Task to complete:
Your answer is the lines below, exactly, from the one that contains "This screenshot has height=759, width=1568." through the one that contains "Click the SOLIDWORKS", both included.

Top of Data provided

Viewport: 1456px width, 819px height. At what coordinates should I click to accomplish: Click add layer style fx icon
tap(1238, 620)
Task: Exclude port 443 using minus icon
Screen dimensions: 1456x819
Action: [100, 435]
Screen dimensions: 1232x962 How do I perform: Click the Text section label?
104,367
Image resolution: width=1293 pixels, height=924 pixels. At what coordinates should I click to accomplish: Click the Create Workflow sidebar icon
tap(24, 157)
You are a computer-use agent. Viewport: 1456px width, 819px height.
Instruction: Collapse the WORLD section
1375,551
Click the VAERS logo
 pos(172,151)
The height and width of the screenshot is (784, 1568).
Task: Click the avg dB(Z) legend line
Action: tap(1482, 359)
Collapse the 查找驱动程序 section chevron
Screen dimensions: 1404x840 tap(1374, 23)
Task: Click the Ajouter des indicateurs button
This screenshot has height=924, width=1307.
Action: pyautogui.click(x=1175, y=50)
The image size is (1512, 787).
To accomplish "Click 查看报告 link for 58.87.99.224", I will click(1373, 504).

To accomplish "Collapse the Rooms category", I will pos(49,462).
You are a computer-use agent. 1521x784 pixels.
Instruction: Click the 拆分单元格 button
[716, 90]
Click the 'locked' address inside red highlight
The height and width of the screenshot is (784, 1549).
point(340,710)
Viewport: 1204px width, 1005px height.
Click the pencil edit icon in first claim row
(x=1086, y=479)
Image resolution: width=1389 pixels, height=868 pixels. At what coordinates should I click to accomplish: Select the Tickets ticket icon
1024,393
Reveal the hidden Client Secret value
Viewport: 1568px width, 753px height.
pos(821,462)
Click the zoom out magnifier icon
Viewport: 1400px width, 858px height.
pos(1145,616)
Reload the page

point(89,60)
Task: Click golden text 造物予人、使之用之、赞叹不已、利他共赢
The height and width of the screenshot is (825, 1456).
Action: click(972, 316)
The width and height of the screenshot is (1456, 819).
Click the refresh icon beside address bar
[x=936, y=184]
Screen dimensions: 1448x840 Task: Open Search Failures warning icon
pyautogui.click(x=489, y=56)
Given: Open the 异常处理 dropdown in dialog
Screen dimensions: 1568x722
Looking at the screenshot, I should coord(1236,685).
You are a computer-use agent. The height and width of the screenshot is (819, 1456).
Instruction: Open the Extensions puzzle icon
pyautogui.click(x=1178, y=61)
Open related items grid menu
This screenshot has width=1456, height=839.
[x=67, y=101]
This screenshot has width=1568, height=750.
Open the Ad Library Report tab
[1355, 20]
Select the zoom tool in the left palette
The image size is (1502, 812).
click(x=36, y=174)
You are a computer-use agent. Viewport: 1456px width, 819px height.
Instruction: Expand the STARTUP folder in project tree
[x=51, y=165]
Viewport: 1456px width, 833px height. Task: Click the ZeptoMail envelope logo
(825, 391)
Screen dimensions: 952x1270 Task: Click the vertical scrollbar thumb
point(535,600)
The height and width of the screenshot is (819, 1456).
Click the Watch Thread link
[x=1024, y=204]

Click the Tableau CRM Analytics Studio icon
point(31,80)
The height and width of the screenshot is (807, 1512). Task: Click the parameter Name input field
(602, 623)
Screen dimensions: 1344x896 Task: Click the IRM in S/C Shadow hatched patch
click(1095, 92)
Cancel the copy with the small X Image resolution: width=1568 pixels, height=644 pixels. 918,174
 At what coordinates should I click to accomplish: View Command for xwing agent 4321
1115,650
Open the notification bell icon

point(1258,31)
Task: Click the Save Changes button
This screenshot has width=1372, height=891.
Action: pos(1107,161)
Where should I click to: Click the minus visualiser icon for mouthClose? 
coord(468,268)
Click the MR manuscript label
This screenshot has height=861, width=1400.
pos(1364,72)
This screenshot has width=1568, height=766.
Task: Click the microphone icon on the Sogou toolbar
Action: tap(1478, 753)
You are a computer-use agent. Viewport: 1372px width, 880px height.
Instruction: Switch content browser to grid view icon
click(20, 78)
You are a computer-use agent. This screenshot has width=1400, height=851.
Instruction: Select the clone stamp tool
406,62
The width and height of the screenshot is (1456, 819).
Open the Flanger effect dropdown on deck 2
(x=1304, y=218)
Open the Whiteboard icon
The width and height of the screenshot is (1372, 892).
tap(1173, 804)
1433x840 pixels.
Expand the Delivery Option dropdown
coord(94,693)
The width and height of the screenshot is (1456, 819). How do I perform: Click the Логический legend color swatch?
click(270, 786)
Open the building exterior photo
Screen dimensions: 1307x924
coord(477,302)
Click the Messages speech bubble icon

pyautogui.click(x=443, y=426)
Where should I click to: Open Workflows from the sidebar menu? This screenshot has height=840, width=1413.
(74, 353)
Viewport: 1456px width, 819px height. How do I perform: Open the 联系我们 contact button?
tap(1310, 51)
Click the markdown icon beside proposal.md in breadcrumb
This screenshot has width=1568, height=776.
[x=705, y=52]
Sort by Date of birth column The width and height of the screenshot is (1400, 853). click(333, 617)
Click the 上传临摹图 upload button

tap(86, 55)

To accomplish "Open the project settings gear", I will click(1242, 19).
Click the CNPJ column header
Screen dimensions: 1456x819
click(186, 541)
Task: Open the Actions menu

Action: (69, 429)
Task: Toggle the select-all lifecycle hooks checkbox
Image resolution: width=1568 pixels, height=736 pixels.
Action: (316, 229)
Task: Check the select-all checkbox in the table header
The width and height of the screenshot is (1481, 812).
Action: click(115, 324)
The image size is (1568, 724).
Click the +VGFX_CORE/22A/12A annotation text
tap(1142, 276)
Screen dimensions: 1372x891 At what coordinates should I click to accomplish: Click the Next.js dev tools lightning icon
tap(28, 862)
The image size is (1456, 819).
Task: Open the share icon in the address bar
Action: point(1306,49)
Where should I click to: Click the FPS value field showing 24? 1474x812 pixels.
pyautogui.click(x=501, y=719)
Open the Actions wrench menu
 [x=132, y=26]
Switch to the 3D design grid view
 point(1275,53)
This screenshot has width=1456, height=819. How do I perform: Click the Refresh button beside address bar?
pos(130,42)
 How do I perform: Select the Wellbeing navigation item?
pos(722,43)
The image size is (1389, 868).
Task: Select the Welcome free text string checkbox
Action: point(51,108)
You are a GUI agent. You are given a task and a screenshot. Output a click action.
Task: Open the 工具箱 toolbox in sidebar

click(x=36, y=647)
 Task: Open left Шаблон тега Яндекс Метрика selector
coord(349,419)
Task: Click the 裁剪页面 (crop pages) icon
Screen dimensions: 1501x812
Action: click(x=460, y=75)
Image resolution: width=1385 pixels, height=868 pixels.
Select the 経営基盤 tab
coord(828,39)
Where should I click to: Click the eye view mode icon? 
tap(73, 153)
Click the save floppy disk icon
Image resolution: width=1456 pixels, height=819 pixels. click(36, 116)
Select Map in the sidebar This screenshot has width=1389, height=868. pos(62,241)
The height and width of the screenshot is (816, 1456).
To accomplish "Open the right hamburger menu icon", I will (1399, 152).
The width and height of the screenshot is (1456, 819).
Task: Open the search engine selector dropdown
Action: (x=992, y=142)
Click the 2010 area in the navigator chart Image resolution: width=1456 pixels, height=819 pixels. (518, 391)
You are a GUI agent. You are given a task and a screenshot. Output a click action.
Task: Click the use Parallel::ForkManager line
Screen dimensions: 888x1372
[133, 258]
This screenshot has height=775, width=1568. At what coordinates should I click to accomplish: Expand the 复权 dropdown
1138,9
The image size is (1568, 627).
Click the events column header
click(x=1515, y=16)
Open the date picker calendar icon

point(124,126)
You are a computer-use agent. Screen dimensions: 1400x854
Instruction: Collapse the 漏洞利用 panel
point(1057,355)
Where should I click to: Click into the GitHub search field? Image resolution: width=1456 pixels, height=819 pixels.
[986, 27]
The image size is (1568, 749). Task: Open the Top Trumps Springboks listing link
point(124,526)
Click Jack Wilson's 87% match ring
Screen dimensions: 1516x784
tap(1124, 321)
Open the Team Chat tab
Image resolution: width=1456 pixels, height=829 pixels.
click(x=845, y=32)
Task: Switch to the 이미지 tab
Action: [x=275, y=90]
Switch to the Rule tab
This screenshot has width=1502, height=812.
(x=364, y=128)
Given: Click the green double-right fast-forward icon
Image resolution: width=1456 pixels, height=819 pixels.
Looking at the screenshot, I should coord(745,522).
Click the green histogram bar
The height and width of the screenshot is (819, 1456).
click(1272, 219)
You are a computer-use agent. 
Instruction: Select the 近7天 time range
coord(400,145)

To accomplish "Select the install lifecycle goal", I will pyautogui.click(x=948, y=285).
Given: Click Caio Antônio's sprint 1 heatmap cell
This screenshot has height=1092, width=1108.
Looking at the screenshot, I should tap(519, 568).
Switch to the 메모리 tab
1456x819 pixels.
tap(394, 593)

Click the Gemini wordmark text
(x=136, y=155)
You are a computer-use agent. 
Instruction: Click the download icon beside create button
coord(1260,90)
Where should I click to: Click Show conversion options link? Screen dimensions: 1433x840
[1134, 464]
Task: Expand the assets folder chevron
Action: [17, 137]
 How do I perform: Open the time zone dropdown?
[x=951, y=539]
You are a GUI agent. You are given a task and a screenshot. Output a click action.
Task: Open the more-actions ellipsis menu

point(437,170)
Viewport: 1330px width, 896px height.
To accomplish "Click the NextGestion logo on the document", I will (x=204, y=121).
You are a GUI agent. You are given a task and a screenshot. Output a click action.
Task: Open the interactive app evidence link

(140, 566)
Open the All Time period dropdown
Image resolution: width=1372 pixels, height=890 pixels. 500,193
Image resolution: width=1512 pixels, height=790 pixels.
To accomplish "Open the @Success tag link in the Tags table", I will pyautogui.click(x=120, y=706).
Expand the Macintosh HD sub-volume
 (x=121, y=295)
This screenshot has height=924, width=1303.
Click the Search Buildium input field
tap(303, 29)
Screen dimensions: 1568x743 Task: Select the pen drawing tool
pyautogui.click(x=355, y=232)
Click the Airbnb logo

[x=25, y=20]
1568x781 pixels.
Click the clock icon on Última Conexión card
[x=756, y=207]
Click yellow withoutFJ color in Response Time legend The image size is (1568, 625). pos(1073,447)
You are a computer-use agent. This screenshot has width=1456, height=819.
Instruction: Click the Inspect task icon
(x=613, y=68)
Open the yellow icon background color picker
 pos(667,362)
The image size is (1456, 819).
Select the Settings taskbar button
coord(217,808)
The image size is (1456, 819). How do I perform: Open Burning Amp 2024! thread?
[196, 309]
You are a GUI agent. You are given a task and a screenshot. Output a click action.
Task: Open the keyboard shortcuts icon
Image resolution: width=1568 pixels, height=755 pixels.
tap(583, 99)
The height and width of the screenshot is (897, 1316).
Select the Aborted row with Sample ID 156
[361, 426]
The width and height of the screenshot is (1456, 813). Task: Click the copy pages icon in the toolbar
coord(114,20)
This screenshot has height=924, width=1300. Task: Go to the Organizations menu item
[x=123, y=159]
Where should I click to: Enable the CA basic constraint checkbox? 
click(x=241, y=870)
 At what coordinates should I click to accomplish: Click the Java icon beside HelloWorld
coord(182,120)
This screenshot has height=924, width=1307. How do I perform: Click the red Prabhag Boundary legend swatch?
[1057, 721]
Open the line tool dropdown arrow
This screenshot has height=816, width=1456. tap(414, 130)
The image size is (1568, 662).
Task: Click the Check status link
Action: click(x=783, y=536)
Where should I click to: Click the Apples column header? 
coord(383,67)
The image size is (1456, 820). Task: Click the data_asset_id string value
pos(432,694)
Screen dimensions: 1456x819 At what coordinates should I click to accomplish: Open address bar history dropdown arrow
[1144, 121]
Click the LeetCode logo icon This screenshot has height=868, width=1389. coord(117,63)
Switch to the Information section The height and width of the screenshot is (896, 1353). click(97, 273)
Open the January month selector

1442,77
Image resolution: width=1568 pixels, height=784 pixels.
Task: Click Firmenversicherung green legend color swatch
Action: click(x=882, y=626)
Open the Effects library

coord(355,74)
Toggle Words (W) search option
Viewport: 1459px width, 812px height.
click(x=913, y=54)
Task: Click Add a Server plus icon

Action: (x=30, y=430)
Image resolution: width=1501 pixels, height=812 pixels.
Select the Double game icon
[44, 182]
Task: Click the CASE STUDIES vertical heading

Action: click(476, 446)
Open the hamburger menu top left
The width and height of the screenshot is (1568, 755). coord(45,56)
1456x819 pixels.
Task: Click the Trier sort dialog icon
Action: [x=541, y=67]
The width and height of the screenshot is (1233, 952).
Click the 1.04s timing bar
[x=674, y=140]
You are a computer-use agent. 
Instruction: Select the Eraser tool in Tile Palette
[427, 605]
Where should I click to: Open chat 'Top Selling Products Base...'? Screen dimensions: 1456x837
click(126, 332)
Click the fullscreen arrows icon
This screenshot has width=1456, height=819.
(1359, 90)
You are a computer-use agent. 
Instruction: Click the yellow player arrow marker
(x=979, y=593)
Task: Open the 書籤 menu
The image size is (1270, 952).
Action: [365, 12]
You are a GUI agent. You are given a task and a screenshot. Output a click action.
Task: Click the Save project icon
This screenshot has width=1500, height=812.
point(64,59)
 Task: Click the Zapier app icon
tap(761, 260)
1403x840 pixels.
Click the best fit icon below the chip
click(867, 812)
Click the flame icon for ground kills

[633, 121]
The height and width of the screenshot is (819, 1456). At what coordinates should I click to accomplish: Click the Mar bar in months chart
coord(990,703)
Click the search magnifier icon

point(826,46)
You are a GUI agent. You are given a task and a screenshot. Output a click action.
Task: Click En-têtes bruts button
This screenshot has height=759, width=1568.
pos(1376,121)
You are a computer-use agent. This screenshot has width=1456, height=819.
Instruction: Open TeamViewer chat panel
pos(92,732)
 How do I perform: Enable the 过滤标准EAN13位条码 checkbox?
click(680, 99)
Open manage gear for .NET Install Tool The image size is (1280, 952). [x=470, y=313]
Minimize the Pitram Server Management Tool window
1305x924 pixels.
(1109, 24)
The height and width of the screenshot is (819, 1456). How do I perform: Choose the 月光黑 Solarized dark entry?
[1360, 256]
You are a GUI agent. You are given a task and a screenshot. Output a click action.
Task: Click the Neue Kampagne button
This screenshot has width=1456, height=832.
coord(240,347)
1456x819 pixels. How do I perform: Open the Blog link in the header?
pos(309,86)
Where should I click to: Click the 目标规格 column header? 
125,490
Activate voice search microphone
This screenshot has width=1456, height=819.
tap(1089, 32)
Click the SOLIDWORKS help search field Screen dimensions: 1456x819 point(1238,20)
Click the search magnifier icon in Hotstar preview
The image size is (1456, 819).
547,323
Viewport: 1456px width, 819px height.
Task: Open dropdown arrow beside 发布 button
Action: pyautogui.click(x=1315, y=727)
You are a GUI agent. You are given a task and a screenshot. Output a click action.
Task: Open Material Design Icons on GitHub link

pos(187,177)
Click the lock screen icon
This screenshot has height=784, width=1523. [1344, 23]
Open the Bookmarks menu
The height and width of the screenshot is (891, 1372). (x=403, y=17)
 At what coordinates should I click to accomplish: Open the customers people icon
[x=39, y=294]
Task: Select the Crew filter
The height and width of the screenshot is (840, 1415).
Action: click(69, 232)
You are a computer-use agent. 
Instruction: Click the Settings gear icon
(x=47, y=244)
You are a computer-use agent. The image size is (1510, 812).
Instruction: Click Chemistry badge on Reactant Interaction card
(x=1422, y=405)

Bottom of Data provided

Task result:
This screenshot has height=759, width=1568.
pos(1376,121)
You are a computer-use agent. This screenshot has width=1456, height=819.
Instruction: Open TeamViewer chat panel
pos(92,732)
 How do I perform: Enable the 过滤标准EAN13位条码 checkbox?
click(680, 99)
Open manage gear for .NET Install Tool The image size is (1280, 952). [x=470, y=313]
Minimize the Pitram Server Management Tool window
1305x924 pixels.
(1109, 24)
The height and width of the screenshot is (819, 1456). How do I perform: Choose the 月光黑 Solarized dark entry?
[1360, 256]
You are a GUI agent. You are given a task and a screenshot. Output a click action.
Task: Click the Neue Kampagne button
This screenshot has width=1456, height=832.
coord(240,347)
1456x819 pixels. How do I perform: Open the Blog link in the header?
pos(309,86)
Where should I click to: Click the 目标规格 column header? 
125,490
Activate voice search microphone
This screenshot has width=1456, height=819.
tap(1089, 32)
Click the SOLIDWORKS help search field Screen dimensions: 1456x819 point(1238,20)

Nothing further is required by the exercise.